● **Work required**
Reproduce the listing below precisely, leaving every line intact.

● **Data records**
++++++++

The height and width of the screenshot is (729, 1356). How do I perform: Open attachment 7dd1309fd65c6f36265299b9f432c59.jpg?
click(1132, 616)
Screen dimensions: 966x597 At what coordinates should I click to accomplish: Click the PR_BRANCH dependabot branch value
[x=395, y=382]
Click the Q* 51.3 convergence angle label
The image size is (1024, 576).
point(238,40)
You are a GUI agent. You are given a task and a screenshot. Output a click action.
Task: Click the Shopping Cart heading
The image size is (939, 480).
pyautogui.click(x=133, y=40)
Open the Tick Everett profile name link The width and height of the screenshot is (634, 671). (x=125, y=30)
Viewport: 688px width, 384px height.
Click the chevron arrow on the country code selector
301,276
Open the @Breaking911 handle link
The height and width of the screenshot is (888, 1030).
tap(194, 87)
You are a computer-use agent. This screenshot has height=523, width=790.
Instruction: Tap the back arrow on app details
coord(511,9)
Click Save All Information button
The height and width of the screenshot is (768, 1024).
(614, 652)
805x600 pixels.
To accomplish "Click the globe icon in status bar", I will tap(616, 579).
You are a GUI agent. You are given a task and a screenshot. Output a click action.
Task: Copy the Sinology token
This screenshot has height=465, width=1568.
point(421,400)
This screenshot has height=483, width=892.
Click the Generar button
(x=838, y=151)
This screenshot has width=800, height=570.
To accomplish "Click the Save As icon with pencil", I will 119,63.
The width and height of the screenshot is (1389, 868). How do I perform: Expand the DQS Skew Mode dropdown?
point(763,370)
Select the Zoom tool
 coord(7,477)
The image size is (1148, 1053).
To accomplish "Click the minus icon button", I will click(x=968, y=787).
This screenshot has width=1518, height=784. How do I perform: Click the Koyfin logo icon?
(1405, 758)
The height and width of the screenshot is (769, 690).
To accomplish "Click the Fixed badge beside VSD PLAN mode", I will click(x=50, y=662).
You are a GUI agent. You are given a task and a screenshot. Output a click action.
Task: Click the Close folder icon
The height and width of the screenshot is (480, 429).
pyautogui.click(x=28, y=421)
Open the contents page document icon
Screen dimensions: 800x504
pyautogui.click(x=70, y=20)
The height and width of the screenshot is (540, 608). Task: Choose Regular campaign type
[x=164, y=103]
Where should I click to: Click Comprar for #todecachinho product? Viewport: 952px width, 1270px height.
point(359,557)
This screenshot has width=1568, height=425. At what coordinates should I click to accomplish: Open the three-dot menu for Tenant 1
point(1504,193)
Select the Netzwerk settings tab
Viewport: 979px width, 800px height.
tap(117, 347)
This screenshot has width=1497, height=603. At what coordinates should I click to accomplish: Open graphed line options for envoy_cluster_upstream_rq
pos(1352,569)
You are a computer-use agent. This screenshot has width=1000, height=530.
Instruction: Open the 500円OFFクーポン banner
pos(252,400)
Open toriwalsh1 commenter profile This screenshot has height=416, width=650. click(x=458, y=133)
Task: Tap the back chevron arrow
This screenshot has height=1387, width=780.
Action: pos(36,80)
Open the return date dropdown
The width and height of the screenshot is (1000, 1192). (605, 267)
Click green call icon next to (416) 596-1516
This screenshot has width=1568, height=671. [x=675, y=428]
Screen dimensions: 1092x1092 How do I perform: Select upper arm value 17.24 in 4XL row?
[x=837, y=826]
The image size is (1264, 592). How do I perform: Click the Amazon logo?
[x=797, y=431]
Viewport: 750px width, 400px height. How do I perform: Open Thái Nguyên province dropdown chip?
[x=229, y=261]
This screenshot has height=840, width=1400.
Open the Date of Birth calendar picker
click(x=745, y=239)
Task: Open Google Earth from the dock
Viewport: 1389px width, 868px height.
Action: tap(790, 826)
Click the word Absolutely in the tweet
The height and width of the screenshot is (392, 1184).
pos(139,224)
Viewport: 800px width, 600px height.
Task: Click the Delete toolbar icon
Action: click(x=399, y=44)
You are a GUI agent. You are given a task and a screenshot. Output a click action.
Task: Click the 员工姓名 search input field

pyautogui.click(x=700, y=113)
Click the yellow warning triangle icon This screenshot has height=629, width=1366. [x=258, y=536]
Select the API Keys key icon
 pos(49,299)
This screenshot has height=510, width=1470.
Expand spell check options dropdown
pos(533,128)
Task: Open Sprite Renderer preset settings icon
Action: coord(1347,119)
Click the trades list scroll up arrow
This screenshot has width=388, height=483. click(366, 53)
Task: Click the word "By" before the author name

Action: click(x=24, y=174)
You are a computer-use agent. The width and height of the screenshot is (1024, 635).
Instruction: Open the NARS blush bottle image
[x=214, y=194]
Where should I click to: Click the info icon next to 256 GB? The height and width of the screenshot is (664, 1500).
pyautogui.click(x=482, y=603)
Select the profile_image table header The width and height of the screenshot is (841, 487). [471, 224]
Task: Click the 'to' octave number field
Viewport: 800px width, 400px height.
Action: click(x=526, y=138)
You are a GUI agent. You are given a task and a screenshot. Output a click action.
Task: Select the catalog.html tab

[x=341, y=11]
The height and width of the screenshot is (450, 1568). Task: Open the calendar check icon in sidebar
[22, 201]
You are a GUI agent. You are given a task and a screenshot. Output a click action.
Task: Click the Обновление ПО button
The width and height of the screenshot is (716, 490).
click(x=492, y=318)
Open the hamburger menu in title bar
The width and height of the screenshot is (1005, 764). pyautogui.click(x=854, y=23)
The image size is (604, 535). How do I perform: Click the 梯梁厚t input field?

++++++++

● **Exercise solution**
The height and width of the screenshot is (729, 1356). How do I perform: Open attachment 7dd1309fd65c6f36265299b9f432c59.jpg?
click(1132, 616)
Screen dimensions: 966x597 At what coordinates should I click to accomplish: Click the PR_BRANCH dependabot branch value
[x=395, y=382]
Click the Q* 51.3 convergence angle label
The image size is (1024, 576).
point(238,40)
You are a GUI agent. You are given a task and a screenshot. Output a click action.
Task: Click the Shopping Cart heading
The image size is (939, 480).
pyautogui.click(x=133, y=40)
Open the Tick Everett profile name link The width and height of the screenshot is (634, 671). (x=125, y=30)
Viewport: 688px width, 384px height.
Click the chevron arrow on the country code selector
301,276
Open the @Breaking911 handle link
The height and width of the screenshot is (888, 1030).
tap(194, 87)
You are a computer-use agent. This screenshot has height=523, width=790.
Instruction: Tap the back arrow on app details
coord(511,9)
Click Save All Information button
The height and width of the screenshot is (768, 1024).
(614, 652)
805x600 pixels.
To accomplish "Click the globe icon in status bar", I will tap(616, 579).
You are a GUI agent. You are given a task and a screenshot. Output a click action.
Task: Copy the Sinology token
This screenshot has height=465, width=1568.
point(421,400)
This screenshot has height=483, width=892.
Click the Generar button
(x=838, y=151)
This screenshot has width=800, height=570.
To accomplish "Click the Save As icon with pencil", I will 119,63.
The width and height of the screenshot is (1389, 868). How do I perform: Expand the DQS Skew Mode dropdown?
point(763,370)
Select the Zoom tool
 coord(7,477)
The image size is (1148, 1053).
To accomplish "Click the minus icon button", I will click(x=968, y=787).
This screenshot has width=1518, height=784. How do I perform: Click the Koyfin logo icon?
(1405, 758)
The height and width of the screenshot is (769, 690).
To accomplish "Click the Fixed badge beside VSD PLAN mode", I will click(x=50, y=662).
You are a GUI agent. You are given a task and a screenshot. Output a click action.
Task: Click the Close folder icon
The height and width of the screenshot is (480, 429).
pyautogui.click(x=28, y=421)
Open the contents page document icon
Screen dimensions: 800x504
pyautogui.click(x=70, y=20)
The height and width of the screenshot is (540, 608). Task: Choose Regular campaign type
[x=164, y=103]
Where should I click to: Click Comprar for #todecachinho product? Viewport: 952px width, 1270px height.
point(359,557)
This screenshot has width=1568, height=425. At what coordinates should I click to accomplish: Open the three-dot menu for Tenant 1
point(1504,193)
Select the Netzwerk settings tab
Viewport: 979px width, 800px height.
tap(117, 347)
This screenshot has width=1497, height=603. At what coordinates should I click to accomplish: Open graphed line options for envoy_cluster_upstream_rq
pos(1352,569)
You are a computer-use agent. This screenshot has width=1000, height=530.
Instruction: Open the 500円OFFクーポン banner
pos(252,400)
Open toriwalsh1 commenter profile This screenshot has height=416, width=650. click(x=458, y=133)
Task: Tap the back chevron arrow
This screenshot has height=1387, width=780.
Action: pos(36,80)
Open the return date dropdown
The width and height of the screenshot is (1000, 1192). (605, 267)
Click green call icon next to (416) 596-1516
This screenshot has width=1568, height=671. [x=675, y=428]
Screen dimensions: 1092x1092 How do I perform: Select upper arm value 17.24 in 4XL row?
[x=837, y=826]
The image size is (1264, 592). How do I perform: Click the Amazon logo?
[x=797, y=431]
Viewport: 750px width, 400px height. How do I perform: Open Thái Nguyên province dropdown chip?
[x=229, y=261]
This screenshot has height=840, width=1400.
Open the Date of Birth calendar picker
click(x=745, y=239)
Task: Open Google Earth from the dock
Viewport: 1389px width, 868px height.
Action: tap(790, 826)
Click the word Absolutely in the tweet
The height and width of the screenshot is (392, 1184).
pos(139,224)
Viewport: 800px width, 600px height.
Task: Click the Delete toolbar icon
Action: click(x=399, y=44)
You are a GUI agent. You are given a task and a screenshot. Output a click action.
Task: Click the 员工姓名 search input field

pyautogui.click(x=700, y=113)
Click the yellow warning triangle icon This screenshot has height=629, width=1366. [x=258, y=536]
Select the API Keys key icon
 pos(49,299)
This screenshot has height=510, width=1470.
Expand spell check options dropdown
pos(533,128)
Task: Open Sprite Renderer preset settings icon
Action: coord(1347,119)
Click the trades list scroll up arrow
This screenshot has width=388, height=483. click(366, 53)
Task: Click the word "By" before the author name

Action: click(x=24, y=174)
You are a computer-use agent. The width and height of the screenshot is (1024, 635).
Instruction: Open the NARS blush bottle image
[x=214, y=194]
Where should I click to: Click the info icon next to 256 GB? The height and width of the screenshot is (664, 1500).
pyautogui.click(x=482, y=603)
Select the profile_image table header The width and height of the screenshot is (841, 487). [471, 224]
Task: Click the 'to' octave number field
Viewport: 800px width, 400px height.
Action: click(x=526, y=138)
You are a GUI agent. You are given a task and a screenshot. Output a click action.
Task: Select the catalog.html tab

[x=341, y=11]
The height and width of the screenshot is (450, 1568). Task: Open the calendar check icon in sidebar
[22, 201]
You are a GUI agent. You are given a task and a screenshot. Output a click action.
Task: Click the Обновление ПО button
The width and height of the screenshot is (716, 490).
click(x=492, y=318)
Open the hamburger menu in title bar
The width and height of the screenshot is (1005, 764). pyautogui.click(x=854, y=23)
The image size is (604, 535). How do I perform: Click the 梯梁厚t input field?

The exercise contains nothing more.